The rapper is settling down after a stint in prison, but his ear for a strong tune suggests he could survive without the darkness
Ramsey Ramone
David Smyth27 April 2023

Harlesden rapper Courtney “Nines” Freckleton is one of those musical success stories that says fame won’t change him, but that isn’t necessarily a good thing. This fourth album connects closely to earlier work by sharing a title with his second, Crop Circle, from 2018. The lead single, the gangster-celebrating Tony Soprano 2, follows his song Tony Soprano from the previous release. “Still the same old me even though I’m rich/And it’s still gang gang, I’ll never switch,” he raps.

Other titles have alluded to the main theme of his music: a rap career that began over a decade ago but hasn’t completely extinguished the need to make money by other means.

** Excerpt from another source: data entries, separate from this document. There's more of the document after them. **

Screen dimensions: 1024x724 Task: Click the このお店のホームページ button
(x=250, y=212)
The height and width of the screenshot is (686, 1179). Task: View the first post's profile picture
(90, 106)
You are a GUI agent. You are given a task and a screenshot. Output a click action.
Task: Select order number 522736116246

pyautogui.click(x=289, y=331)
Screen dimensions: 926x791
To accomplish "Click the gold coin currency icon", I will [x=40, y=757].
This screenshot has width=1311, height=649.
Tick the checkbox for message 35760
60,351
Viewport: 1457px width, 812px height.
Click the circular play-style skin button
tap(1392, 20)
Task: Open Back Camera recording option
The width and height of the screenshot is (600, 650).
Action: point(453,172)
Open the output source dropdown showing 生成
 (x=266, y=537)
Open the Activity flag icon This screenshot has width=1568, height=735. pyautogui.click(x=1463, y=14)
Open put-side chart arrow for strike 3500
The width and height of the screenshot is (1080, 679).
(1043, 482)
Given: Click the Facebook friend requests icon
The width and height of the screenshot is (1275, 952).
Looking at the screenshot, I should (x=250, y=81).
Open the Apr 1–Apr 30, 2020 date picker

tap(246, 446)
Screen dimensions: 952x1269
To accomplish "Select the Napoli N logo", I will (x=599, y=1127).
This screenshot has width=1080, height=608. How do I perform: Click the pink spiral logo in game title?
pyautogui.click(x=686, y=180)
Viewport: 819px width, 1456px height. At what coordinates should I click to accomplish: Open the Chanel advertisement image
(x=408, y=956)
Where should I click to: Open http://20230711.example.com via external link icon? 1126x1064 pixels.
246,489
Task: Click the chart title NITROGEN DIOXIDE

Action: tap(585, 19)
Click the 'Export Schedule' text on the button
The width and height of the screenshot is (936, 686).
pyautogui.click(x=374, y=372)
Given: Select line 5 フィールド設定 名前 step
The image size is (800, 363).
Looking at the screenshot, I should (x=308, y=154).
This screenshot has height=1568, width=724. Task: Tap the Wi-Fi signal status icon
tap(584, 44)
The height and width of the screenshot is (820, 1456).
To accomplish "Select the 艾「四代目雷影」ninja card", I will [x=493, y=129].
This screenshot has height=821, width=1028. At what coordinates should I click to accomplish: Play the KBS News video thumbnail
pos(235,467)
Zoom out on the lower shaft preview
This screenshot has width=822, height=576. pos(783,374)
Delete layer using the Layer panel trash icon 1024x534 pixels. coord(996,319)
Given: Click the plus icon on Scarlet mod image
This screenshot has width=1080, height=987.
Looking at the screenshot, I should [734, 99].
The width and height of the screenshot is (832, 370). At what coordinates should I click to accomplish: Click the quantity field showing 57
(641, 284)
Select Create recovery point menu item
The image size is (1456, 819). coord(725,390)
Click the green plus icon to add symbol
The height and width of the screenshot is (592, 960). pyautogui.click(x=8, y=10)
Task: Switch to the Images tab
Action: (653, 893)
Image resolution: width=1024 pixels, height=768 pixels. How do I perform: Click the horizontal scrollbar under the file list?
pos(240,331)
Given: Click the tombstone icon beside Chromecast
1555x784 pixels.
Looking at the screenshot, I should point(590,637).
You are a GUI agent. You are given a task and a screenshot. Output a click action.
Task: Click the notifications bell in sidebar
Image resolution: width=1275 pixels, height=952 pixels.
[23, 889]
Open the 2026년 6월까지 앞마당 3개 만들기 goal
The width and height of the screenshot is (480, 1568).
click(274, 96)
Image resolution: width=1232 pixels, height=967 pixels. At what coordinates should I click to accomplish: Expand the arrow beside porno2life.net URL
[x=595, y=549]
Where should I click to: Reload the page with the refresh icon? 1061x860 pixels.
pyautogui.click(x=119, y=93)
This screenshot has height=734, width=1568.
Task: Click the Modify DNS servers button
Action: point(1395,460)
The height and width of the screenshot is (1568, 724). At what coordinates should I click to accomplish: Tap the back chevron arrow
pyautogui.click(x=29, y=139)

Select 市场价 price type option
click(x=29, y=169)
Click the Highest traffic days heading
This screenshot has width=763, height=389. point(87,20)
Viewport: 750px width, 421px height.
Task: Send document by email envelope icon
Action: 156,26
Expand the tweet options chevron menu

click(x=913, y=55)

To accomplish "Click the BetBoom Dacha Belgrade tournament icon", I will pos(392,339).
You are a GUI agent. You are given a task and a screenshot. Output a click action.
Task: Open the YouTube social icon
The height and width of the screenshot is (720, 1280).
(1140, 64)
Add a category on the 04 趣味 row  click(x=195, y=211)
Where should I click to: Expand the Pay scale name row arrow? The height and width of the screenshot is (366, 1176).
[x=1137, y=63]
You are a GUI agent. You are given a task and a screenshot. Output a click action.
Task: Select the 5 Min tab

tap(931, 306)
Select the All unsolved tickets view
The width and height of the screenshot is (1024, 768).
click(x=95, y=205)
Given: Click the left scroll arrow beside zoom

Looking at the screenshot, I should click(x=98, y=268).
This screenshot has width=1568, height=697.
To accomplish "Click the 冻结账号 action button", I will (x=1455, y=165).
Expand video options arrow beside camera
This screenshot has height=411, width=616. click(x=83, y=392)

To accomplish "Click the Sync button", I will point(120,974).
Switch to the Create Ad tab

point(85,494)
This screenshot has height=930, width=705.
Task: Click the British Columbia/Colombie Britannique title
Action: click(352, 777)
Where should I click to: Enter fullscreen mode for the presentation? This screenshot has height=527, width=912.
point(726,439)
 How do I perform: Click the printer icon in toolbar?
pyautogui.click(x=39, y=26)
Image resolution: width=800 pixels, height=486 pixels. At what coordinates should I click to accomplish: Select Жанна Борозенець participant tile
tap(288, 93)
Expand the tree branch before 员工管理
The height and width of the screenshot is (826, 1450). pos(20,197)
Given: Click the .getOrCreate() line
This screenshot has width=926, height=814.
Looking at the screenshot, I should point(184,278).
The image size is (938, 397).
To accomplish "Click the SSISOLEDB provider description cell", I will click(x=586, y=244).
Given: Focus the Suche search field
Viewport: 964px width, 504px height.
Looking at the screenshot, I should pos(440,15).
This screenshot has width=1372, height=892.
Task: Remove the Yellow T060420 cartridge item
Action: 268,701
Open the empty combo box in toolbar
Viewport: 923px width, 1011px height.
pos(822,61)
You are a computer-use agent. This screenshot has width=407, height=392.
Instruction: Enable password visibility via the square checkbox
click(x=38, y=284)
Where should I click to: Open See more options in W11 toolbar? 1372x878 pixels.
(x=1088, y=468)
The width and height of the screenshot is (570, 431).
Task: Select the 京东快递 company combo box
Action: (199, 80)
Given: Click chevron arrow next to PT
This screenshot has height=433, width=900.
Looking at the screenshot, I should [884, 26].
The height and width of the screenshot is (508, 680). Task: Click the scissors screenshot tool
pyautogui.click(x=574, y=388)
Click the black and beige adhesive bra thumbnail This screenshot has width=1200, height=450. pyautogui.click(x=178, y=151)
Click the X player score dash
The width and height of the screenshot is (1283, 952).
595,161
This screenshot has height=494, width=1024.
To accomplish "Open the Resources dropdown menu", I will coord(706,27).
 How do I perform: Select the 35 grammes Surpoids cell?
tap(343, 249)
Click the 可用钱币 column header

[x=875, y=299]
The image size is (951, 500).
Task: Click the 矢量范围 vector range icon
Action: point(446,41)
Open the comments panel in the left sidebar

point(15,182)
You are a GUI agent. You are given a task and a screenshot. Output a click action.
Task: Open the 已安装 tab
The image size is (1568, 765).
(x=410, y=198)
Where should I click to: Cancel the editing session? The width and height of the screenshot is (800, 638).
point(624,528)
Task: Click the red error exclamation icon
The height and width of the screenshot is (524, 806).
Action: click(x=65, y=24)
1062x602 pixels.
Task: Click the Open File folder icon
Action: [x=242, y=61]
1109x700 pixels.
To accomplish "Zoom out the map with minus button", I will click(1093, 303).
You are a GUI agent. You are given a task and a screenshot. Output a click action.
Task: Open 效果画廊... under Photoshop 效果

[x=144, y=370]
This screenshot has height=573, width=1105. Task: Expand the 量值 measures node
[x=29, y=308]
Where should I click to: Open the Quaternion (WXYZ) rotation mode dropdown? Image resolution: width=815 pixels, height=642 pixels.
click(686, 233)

In 2015 a mixtape called One Foot In was followed by his debut album in 2017, One Foot Out – a grim hokey cokey that continued more recently. Crabs in a Bucket, the name referring to the difficulty of climbing out of the gang life, became his first number one in 2020. By October the following year he was in prison for importing 28kg of cannabis into the UK from Spain and Poland.

Now he’s been out just over a year, and ready to talk about it. Intro finds him cruising smoothly through his recent biography in his calm, sleepy voice, taking an optimistic view of his crime by claiming that, if he’d been caught the next time instead, it would have been 100kg. Elsewhere he shifts quickly from bragging to recognising that he needs to change, sometimes just a few lines apart: “Sold so much coke like I’m rivals with Pepsi,” he says on the single, followed quickly by: “I’m tryna leave the game but I need a lane.”

His deadpan, unshowy delivery makes his words entirely believable and all the more startling. “That ain’t a dimple on my face, it’s a stab wound,” he raps over icy synths and skittering beats on Line of Fire Pt.6. Elsewhere, smooth production that foregrounds melody brings him closer to pop than his lyrics ought to allow. Hear Me Out sits on twinkling keyboards and speeded-up gospel vocals. Favela slinks along on a tense Latin piano line.

On the closing track, Outro, he seems to come to a decision: “I’m tapped out,” he raps. “I ain’t chillin’ in the corners/I’m in the park pushing on the swing with my daughters.” That might make future content less exciting, but his ear for a strong tune suggests he could survive without the darkness.